Potential of Radon Deficit as a Monitoring Tool in Organic Soil Remediation: A Machine Learning-Based Predictive Approach

The characterization and monitoring of soils and groundwater affected by non-aqueous phase liquids (NAPLs) remains a challenge due to the difficulty and high costs associated with their spatial delineation through intrusive methods (e.g., core-recovery drilling). The radon deficit technique is a promising screening method that enables the identification of potentially impacted areas based on the ubiquity of this gas, its operational simplicity and capability for rapid in situ measurement, and its preferential partitioning into NAPLs. However, subsurface sampling does not allow discrimination between impacts occurring in the vadose zone and those in the saturated zone. This work proposes the application of machine learning algorithms (Random Forest) as a tool to analyze the spatial variability of radon activity data in contaminated sites, with the aim of quantitatively determining their dependence on information related to contamination processes in both the vadose and saturated zones, as well as evaluating the ability of these algorithms to assess  the potential of the radon deficit technique for monitoring remediation processes in NAPL-impacted sites.

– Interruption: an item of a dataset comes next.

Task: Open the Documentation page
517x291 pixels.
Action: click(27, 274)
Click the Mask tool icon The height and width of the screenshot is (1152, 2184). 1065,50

This study uses information collected during sampling campaigns conducted at a NAPL-impacted site at various depths within the vadose and saturated zones. The collected data (radon activity, lithological characteristics, and organic contamination information) were integrated into a machine learning algorithm that enabled the spatial analysis of the joint behavior of the variables, resulting in a predictive model to assess the potential of the radon deficit technique for monitoring remediation processes.
The results suggest that the radon deficit is a useful screening and monitoring method for NAPL-impacted sites, and demonstrate the value of machine learning not only as a predictive tool but also as an analytical resource to interpret complex relationships and validate indirect environmental monitoring techniques.